Dataset content:
--
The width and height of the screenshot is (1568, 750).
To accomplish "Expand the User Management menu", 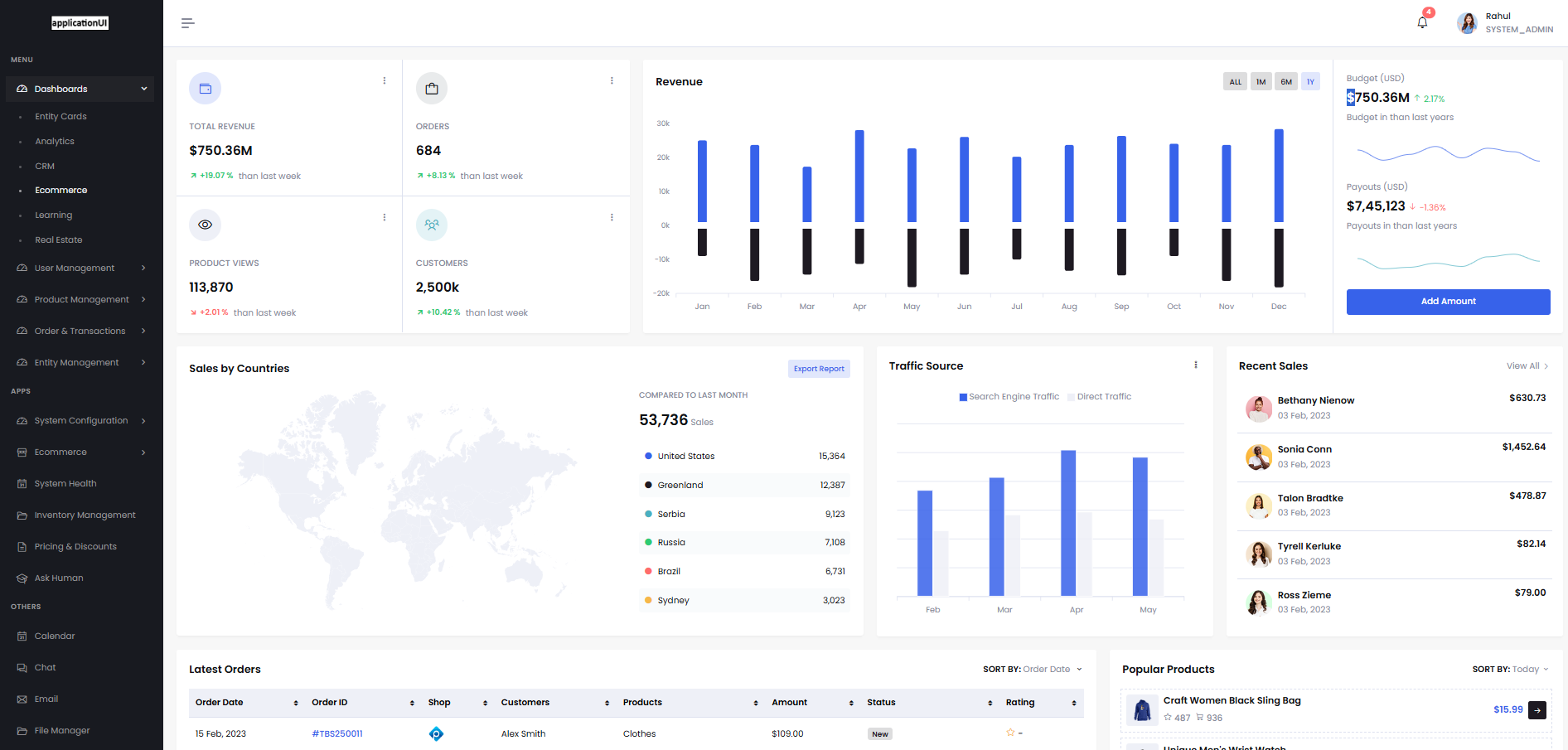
--
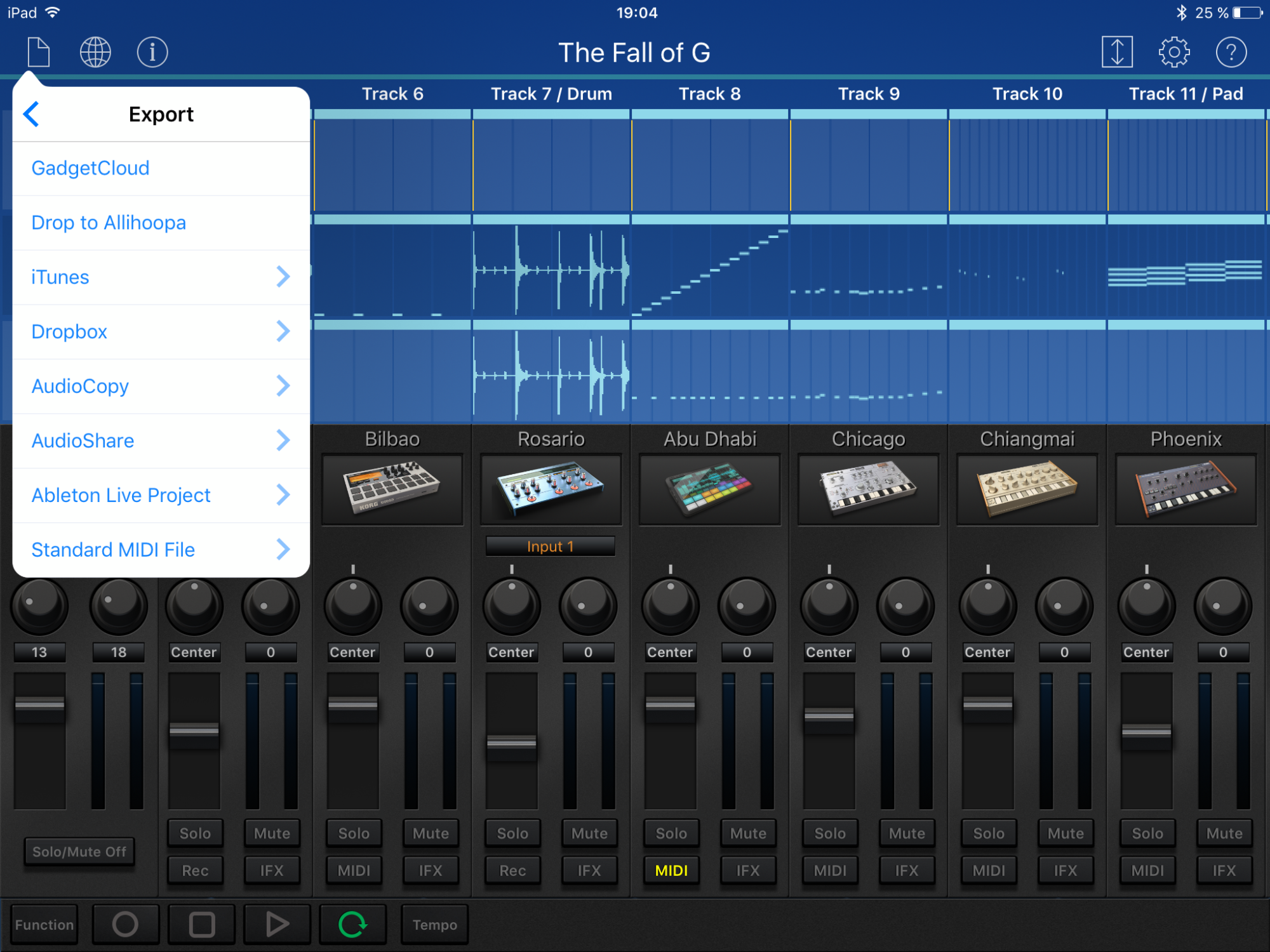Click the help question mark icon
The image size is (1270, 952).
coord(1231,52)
--
Output exactly the stretch of the listing that begins at the line containing "The width and" and ends at the line containing "the User Management", both kept. Omit pictures and everything else.

Output of the exercise:
The width and height of the screenshot is (1568, 750).
To accomplish "Expand the User Management menu", 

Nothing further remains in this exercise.